Директор отодвинулся от лампы, козырьком приставил над глазами ладонь и так пристально вгляделся в честного человека, что тот покраснел и затоптался на месте. Удовлетворенный видом честного человека, Виктор Эмильевич, однако, не выразил восторга, ибо от рождения не видел никакой иной доброты, кроме материальной, и спросил с излишней угрюмостью:

— Сколько стоит этот честный человек и чего хочет за честность?

— Ви-и-тя, — укоризненно произнес Иван Кузьмич, заметив, что его протеже совсем потерялся. — Витя, что за грубый материализм?

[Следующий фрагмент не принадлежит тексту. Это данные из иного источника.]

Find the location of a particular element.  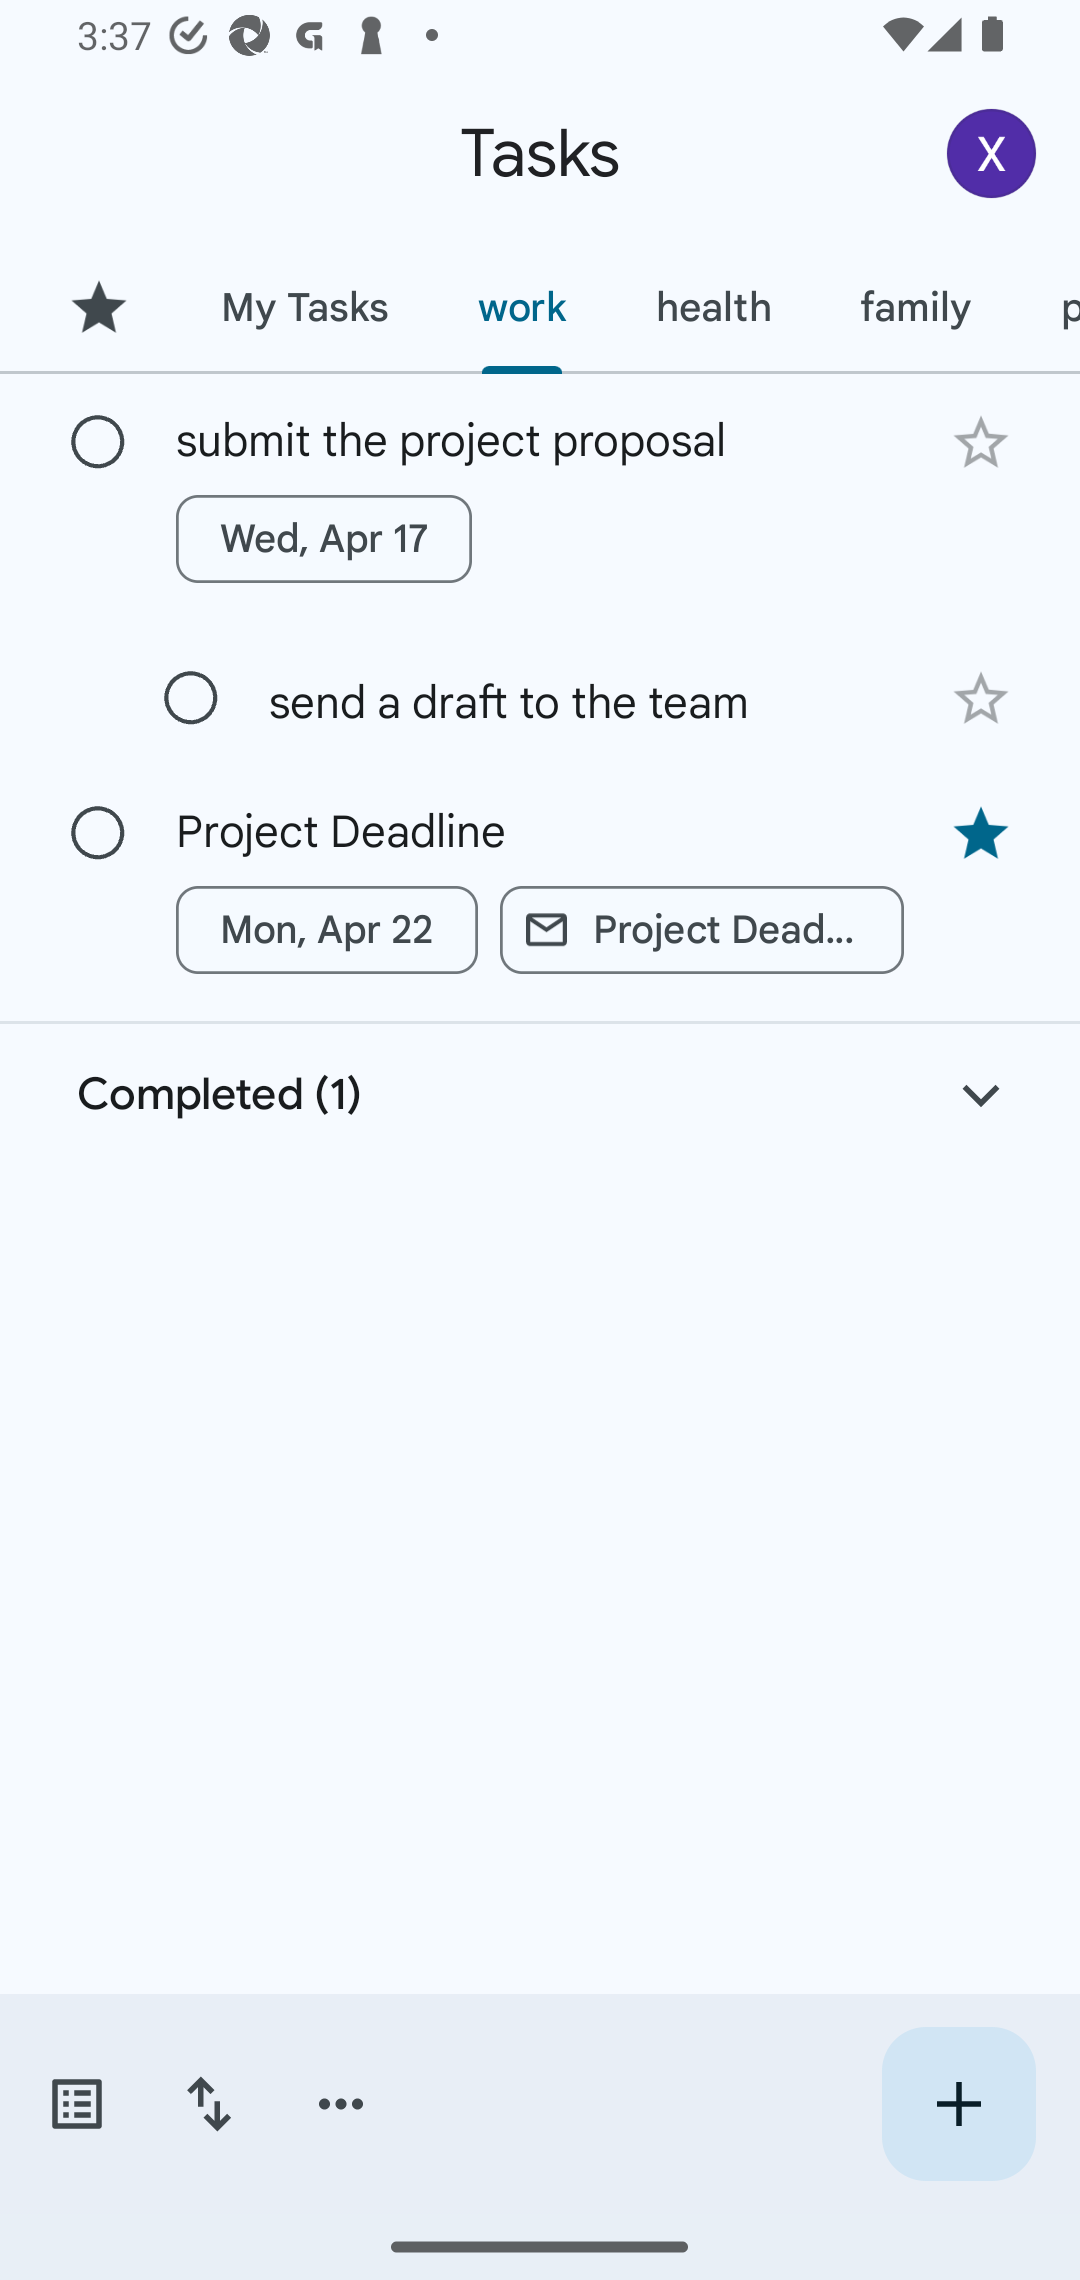

Completed (1) is located at coordinates (540, 1095).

Честность — дар Божий. Такому дару нет цены...

— И применения тоже, — заметил коротышка, — что ж мне его — на витрину сажать и делегациям показывать?

Борис Тимофеевич потянул приятеля за пустой рукав:

— Пойдемте, Иван Кузьмич, мы не туда попали.

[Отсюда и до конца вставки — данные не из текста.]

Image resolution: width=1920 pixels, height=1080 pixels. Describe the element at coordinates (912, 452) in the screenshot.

— Погоди! — озлился однорукий и побелел с подбородка. — Да ты знаешь, паршивый торгаш, что всей твоей вонючей лавочки мало будет отдать за один волос с головы Бориса Тимофеевича! Да ты...

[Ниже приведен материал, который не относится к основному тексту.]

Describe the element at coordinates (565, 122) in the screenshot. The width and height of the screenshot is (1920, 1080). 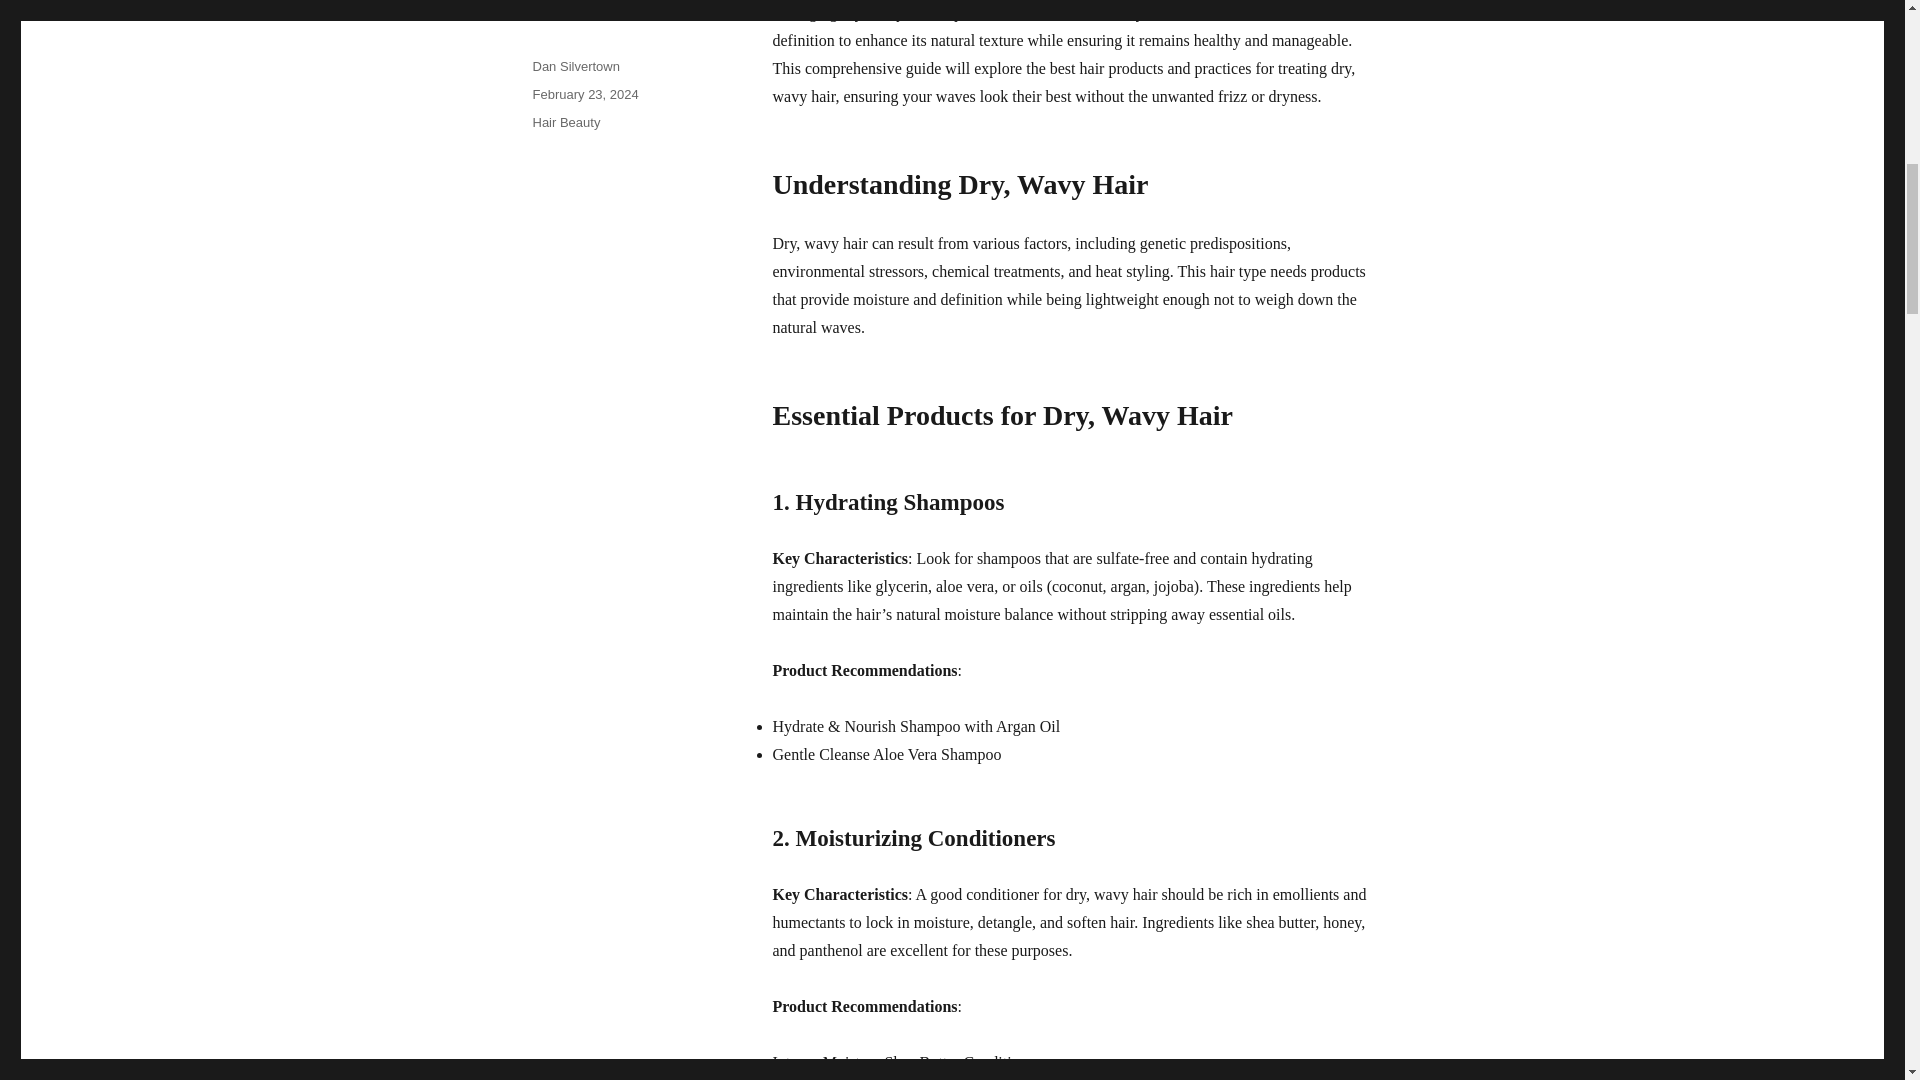
I see `Hair Beauty` at that location.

Виктор Эмильевич хотел было возразить и открыл было рот, но вместо слов быстро выдвинул ящик стола, выбросил стаканы, из-под ног выхватил распечатанную бутылку коньяку, плеснул в стакан.

— Глотни, может, подавишься.

Иван Кузьмич не подавился, а успокоился, подвинул свободный стул, усадил Бориса Тимофеевича, сам уселся на ящик из-под макарон.

— Этому человеку нужна работа. Он согласен пойти на посуду. Возьмешь?

— Возьму. У меня на посуде завал. Если начальство торга пропустит...

— Пропустит, — сказал Иван Кузьмич, — Боря под судом и следствием не состоял. Не курит, не пьет. Даже анекдоты не умеет рассказывать.

— Он же мне весь коллектив развратит... — испугался директор. — Темнишь ты, Ванек, таких людей не бывает — выродков следует изолировать от общества... Однако... Завтра можете выйти на работу?

— Могу, — благодарно кивнул Борис Тимофеевич.

— Тогда заметано, — директор хлопнул толстой ладонью по бумагам и встал, оказавшись неожиданно высоким и барственным.

— А зарплата? — спросил Иван Кузьмич.

— По работе и деньги, — улыбнулся директор. — По Сеньке — шапка, под одежку — ножик, по работе — почет. Правила у нас строгие: на работе — не пьянствовать, не в свои дела не путаться, без разрешения и помногу не подворовывать, вывески отличного обслуживания беречь свято. Добрые традиции коллектива приумножать. И вообще — перед началом работы мы хором читаем моральный кодекс работника торговли. Все заповеди — назубок.

— Вы шутите, Виктор Эмильевич, — мягко улыбнулся Борис Тимофеевич, — вы ведь не строгий, а добрый и веселый.

— Конечно, веселый, — согласился с удовольствием директор, — иначе я бы давно отбывал что положено — на общем режиме. — Он строго глянул на Бориса Тимофеевича и вдруг подмигнул. — Не только веселый, но и честный. Как и вы. Честность — мой капитал: двадцать лет проценты снимаю, одиннадцать ревизий и шестерых председателей контроля пережил я и — ничего. Как говорит поэт: у меня в душе ни одного седого волоса и старческой нежности нет в ней.

— Да, — пораженный вымолвил Борис Тимофеевич. — Одиннадцать ревизий! Это ж надо! Вы человек редкого терпения.

— Возможно, — суховато ответил директор, уловив насмешку в похвале. — А вы, случаем, не гомосексуалист? Нет? Наркоман? Тоже нет? Жаль. Когда у работника есть какие-то черточки, он делается понятнее и ближе... Итак, до завтра и — за работу, товарищи!

— Ну, как? — весело спросил Иван Кузьмич, когда приятели оказались на улице. — Видал энергию? Своя машина и дача в Зеленогорске. А посмотрел бы ты на его мебелишку! Ворует, сволочь, и хоть бы сна лишился... Зато человек хороший. Не мужик — душа. Семью любит. Две дочки на выданье.

— Не похвалишь — не продашь, — рассмеялся Борис Тимофеевич. — Если б он семью не любил, я бы к нему на посуду ни в жизнь не пошел бы.

Прощаясь на остановке, Иван Кузьмич, будто невзначай, сказал:

— Слышь, Боря, будешь на лужайке, ты... это... прихвати пару бутербродов... хочу на старухе попробовать, а?